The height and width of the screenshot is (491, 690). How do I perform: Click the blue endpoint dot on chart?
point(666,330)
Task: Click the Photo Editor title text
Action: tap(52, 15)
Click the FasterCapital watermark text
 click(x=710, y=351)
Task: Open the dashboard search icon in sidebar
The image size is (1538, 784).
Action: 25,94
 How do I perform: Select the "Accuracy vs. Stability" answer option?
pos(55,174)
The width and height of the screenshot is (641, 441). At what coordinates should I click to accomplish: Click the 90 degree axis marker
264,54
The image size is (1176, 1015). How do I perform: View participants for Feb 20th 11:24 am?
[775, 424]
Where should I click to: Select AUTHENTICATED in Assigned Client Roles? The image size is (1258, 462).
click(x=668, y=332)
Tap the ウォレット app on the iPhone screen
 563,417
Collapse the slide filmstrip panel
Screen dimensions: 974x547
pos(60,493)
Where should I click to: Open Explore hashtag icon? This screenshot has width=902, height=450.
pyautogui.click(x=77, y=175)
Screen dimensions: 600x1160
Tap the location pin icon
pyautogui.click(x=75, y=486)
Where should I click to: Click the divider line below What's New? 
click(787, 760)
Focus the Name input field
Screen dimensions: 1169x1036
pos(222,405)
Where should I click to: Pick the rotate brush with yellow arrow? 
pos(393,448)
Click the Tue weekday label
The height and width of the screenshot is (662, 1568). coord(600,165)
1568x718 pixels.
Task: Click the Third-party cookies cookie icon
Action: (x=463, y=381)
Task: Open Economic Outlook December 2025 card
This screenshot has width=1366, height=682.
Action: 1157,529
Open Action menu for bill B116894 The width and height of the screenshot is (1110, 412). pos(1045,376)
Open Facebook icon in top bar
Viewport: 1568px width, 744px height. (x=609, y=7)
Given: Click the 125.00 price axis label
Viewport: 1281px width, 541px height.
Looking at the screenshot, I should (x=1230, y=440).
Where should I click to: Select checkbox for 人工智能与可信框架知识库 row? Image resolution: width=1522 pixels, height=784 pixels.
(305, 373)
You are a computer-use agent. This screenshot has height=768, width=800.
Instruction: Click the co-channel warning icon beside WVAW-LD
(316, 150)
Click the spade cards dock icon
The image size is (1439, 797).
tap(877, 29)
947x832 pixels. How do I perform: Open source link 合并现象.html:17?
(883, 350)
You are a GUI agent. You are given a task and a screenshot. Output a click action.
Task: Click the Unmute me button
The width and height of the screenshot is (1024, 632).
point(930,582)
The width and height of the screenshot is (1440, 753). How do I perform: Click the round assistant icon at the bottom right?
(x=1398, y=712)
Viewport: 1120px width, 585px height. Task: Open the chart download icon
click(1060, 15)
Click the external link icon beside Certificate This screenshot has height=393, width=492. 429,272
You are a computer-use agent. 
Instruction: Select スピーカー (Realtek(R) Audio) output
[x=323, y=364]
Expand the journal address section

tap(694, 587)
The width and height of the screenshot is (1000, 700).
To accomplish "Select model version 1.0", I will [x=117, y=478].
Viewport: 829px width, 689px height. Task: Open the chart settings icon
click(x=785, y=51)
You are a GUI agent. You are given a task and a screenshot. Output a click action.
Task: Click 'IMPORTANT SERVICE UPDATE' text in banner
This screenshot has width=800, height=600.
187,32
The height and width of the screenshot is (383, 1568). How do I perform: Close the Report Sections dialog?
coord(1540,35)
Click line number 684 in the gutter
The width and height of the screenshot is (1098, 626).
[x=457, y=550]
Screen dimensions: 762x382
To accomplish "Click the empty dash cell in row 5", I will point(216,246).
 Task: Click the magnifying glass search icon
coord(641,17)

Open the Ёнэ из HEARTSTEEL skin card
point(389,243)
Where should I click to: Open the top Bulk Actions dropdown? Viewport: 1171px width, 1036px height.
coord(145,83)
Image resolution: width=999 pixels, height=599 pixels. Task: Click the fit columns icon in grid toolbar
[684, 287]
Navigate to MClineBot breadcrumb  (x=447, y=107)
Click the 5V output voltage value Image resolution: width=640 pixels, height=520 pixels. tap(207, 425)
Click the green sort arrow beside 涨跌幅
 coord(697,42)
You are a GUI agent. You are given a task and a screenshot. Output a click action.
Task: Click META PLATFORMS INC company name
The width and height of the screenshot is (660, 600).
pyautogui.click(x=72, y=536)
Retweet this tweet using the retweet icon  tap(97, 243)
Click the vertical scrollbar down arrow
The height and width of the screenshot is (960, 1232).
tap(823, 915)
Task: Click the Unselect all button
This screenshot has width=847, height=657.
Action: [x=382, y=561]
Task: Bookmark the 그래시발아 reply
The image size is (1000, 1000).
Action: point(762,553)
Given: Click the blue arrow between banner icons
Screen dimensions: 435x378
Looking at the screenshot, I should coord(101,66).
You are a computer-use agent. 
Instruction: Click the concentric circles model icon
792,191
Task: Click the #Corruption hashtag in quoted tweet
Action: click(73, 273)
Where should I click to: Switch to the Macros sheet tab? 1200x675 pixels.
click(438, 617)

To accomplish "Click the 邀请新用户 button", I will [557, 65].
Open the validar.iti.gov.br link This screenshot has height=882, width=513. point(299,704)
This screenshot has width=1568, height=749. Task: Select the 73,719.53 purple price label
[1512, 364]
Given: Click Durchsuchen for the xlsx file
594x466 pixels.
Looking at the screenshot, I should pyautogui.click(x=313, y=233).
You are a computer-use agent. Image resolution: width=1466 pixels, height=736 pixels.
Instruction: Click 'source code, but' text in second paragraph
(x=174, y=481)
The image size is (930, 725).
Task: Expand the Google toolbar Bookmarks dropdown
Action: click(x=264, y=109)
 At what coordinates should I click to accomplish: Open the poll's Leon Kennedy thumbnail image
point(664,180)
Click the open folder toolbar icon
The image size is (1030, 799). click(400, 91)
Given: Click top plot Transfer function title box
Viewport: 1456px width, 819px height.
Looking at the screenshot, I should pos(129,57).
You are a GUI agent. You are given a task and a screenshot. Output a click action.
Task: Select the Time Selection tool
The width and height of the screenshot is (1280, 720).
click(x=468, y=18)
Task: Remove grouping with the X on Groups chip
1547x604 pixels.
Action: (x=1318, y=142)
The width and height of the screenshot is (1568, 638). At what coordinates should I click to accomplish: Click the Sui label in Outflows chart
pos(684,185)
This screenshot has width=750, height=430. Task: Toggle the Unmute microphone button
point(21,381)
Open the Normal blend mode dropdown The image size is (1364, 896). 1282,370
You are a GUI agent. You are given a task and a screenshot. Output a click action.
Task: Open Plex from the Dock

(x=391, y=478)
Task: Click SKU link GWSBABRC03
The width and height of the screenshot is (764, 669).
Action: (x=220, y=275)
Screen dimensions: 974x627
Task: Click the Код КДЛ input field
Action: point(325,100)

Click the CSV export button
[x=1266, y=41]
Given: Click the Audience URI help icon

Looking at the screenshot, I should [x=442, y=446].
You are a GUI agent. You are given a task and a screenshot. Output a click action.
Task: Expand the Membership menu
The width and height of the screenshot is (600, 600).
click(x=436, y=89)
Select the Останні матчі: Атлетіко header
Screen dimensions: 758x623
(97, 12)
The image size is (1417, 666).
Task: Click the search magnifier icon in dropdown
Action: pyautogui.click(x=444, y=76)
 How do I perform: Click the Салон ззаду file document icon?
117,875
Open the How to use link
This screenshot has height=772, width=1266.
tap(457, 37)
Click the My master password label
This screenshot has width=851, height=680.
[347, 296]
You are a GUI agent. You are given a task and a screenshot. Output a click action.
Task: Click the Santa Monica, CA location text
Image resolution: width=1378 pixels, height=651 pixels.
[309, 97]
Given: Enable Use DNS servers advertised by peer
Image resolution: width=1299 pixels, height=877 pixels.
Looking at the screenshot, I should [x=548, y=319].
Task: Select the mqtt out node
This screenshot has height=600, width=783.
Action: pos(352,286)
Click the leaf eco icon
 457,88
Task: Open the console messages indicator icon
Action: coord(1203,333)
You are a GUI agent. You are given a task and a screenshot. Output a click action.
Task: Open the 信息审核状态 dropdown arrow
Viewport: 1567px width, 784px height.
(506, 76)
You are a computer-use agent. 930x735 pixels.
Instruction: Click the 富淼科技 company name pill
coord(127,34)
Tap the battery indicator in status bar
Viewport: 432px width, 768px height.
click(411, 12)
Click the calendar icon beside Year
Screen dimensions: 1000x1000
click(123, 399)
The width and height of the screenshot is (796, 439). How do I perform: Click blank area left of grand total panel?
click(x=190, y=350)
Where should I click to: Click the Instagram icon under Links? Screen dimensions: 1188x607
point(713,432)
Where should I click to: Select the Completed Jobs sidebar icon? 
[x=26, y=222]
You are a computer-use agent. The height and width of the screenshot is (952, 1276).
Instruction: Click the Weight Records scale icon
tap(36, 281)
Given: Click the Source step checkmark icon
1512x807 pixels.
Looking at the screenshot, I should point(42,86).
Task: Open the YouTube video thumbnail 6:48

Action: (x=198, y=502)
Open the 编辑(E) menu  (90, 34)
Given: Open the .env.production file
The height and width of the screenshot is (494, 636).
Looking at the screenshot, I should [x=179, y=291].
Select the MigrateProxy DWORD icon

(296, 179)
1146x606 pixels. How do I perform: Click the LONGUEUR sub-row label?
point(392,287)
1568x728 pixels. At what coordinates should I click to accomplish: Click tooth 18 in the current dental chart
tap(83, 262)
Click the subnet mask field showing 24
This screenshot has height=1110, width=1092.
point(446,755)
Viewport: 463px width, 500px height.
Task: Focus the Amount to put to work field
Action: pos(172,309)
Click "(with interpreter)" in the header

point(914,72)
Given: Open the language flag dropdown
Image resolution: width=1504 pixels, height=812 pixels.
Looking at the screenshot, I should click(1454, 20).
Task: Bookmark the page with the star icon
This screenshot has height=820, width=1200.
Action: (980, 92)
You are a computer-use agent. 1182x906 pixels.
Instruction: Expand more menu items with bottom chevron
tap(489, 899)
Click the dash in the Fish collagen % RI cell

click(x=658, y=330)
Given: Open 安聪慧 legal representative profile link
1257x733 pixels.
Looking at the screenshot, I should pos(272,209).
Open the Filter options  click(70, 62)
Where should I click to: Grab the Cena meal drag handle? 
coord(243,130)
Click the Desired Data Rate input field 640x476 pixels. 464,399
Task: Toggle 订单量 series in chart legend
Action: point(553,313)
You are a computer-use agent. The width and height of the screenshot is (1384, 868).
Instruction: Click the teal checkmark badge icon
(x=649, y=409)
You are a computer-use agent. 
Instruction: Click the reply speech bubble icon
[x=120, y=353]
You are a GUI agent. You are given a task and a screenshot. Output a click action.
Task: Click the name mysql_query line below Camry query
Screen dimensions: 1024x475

______

**Exercise requirements**. Reproduce exactly, and only, the part of the listing above that begins at the line with "The width and height of the screenshot is (1024, 632)." and goes on through the line with "Task: Click the Unselect all button".

**Output of the task**.
The width and height of the screenshot is (1024, 632).
point(930,582)
The width and height of the screenshot is (1440, 753). How do I perform: Click the round assistant icon at the bottom right?
(x=1398, y=712)
Viewport: 1120px width, 585px height. Task: Open the chart download icon
click(1060, 15)
Click the external link icon beside Certificate This screenshot has height=393, width=492. 429,272
You are a computer-use agent. 
Instruction: Select スピーカー (Realtek(R) Audio) output
[x=323, y=364]
Expand the journal address section

tap(694, 587)
The width and height of the screenshot is (1000, 700).
To accomplish "Select model version 1.0", I will [x=117, y=478].
Viewport: 829px width, 689px height. Task: Open the chart settings icon
click(x=785, y=51)
You are a GUI agent. You are given a task and a screenshot. Output a click action.
Task: Click 'IMPORTANT SERVICE UPDATE' text in banner
This screenshot has width=800, height=600.
187,32
The height and width of the screenshot is (383, 1568). How do I perform: Close the Report Sections dialog?
coord(1540,35)
Click line number 684 in the gutter
The width and height of the screenshot is (1098, 626).
[x=457, y=550]
Screen dimensions: 762x382
To accomplish "Click the empty dash cell in row 5", I will point(216,246).
 Task: Click the magnifying glass search icon
coord(641,17)

Open the Ёнэ из HEARTSTEEL skin card
point(389,243)
Where should I click to: Open the top Bulk Actions dropdown? Viewport: 1171px width, 1036px height.
coord(145,83)
Image resolution: width=999 pixels, height=599 pixels. Task: Click the fit columns icon in grid toolbar
[684, 287]
Navigate to MClineBot breadcrumb  (x=447, y=107)
Click the 5V output voltage value Image resolution: width=640 pixels, height=520 pixels. tap(207, 425)
Click the green sort arrow beside 涨跌幅
 coord(697,42)
You are a GUI agent. You are given a task and a screenshot. Output a click action.
Task: Click META PLATFORMS INC company name
The width and height of the screenshot is (660, 600).
pyautogui.click(x=72, y=536)
Retweet this tweet using the retweet icon  tap(97, 243)
Click the vertical scrollbar down arrow
The height and width of the screenshot is (960, 1232).
tap(823, 915)
Task: Click the Unselect all button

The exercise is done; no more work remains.